** START **

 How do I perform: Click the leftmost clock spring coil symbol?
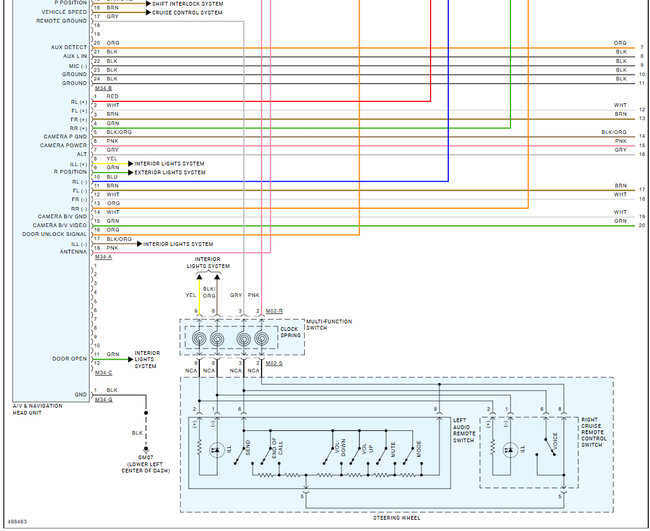click(x=200, y=339)
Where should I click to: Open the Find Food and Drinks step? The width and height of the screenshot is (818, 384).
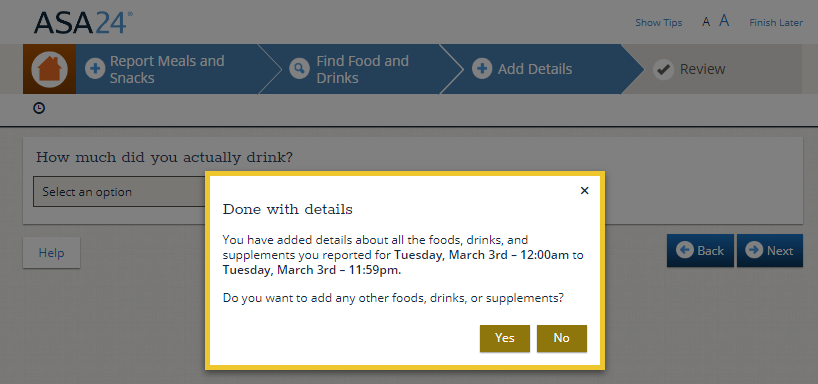click(362, 69)
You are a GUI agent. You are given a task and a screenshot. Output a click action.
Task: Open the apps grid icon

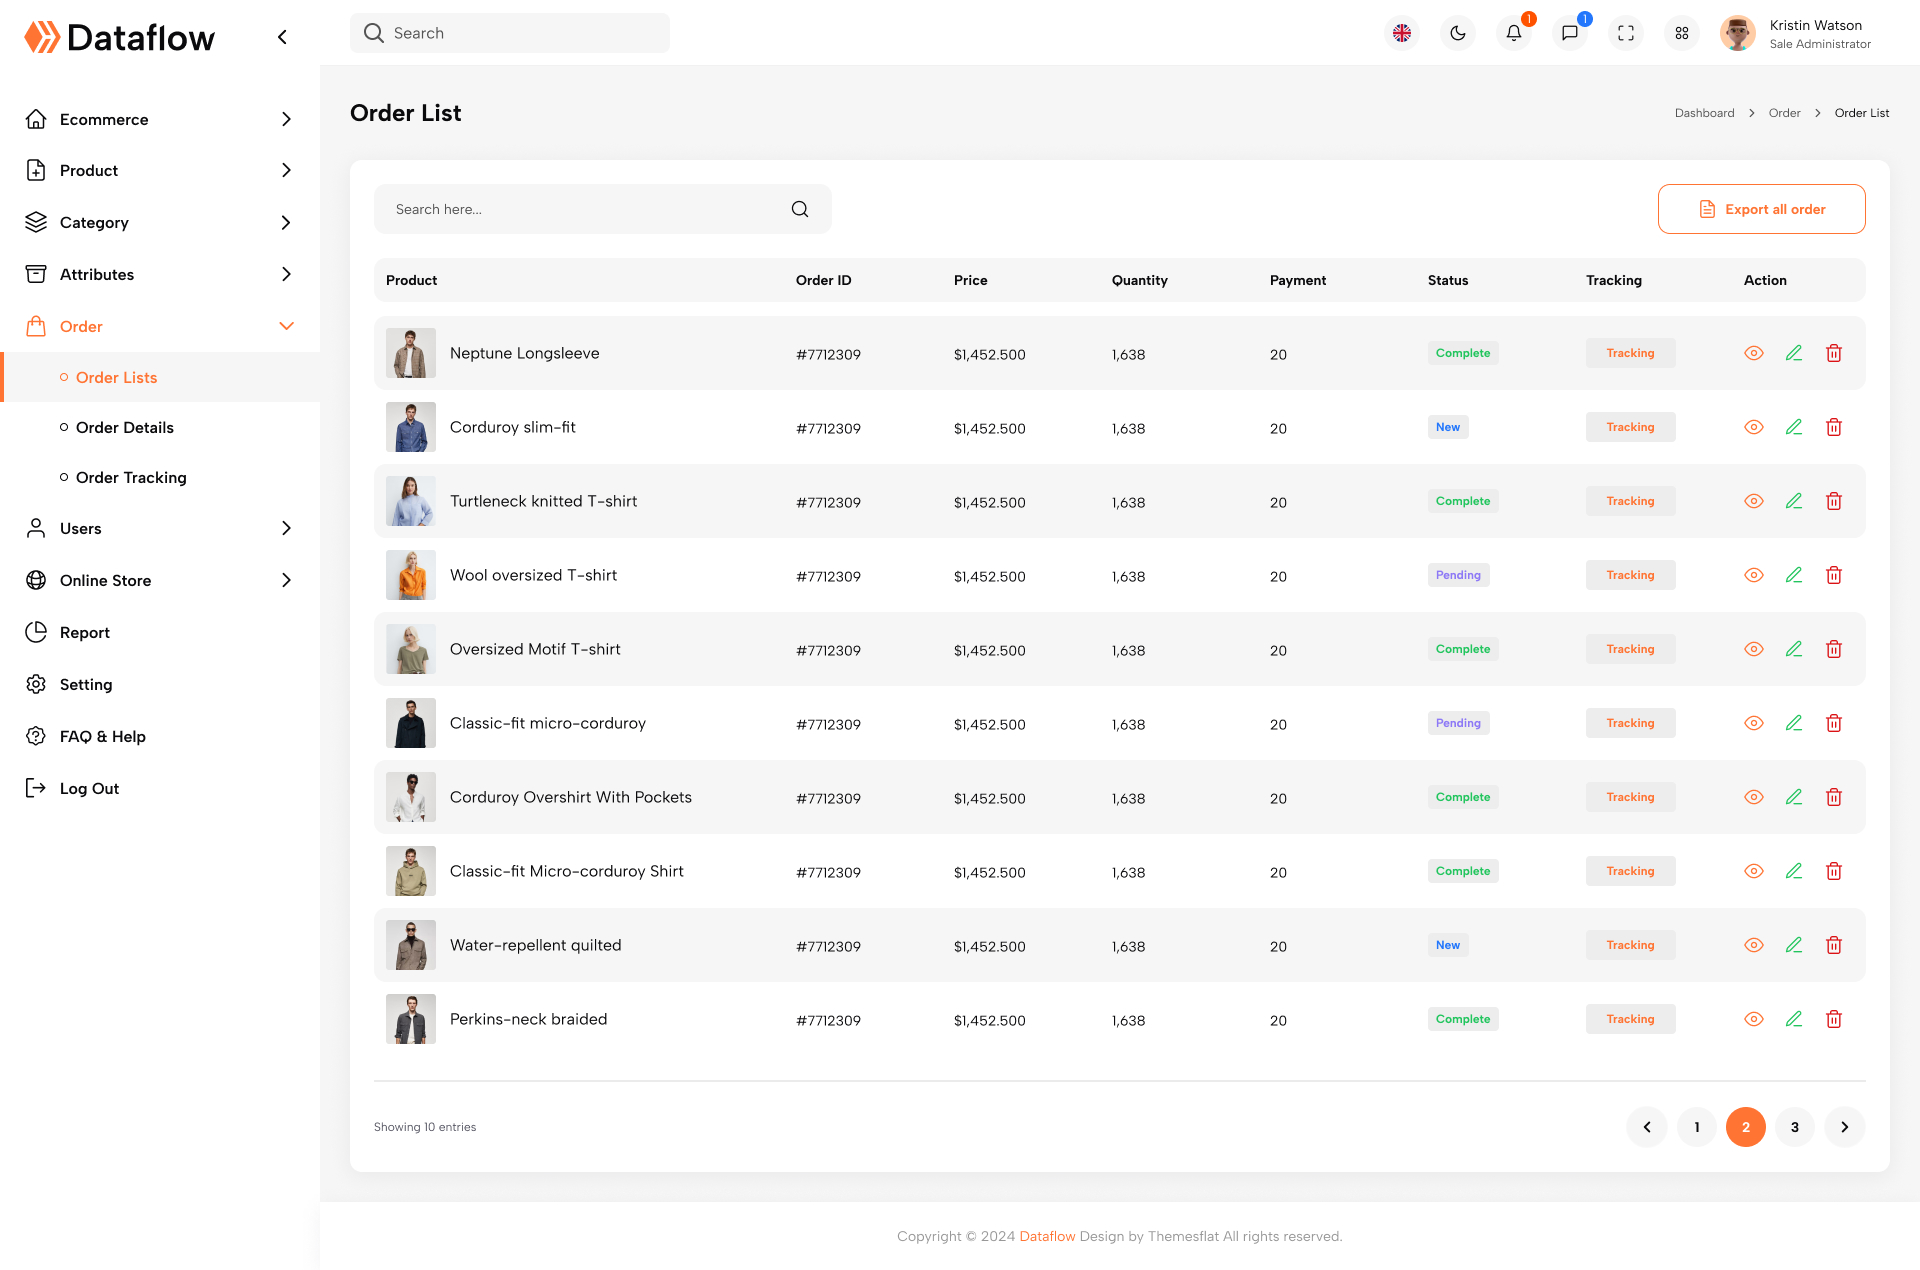pyautogui.click(x=1681, y=33)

** END **

Rewrite the stretch of the listing from its start through the line containing "click(362, 69)", swapping "symbol" for "icon" and keeping everything else unchanged. Leave the pictures out.

 How do I perform: Click the leftmost clock spring coil icon?
click(x=200, y=339)
Where should I click to: Open the Find Food and Drinks step? The width and height of the screenshot is (818, 384).
click(362, 69)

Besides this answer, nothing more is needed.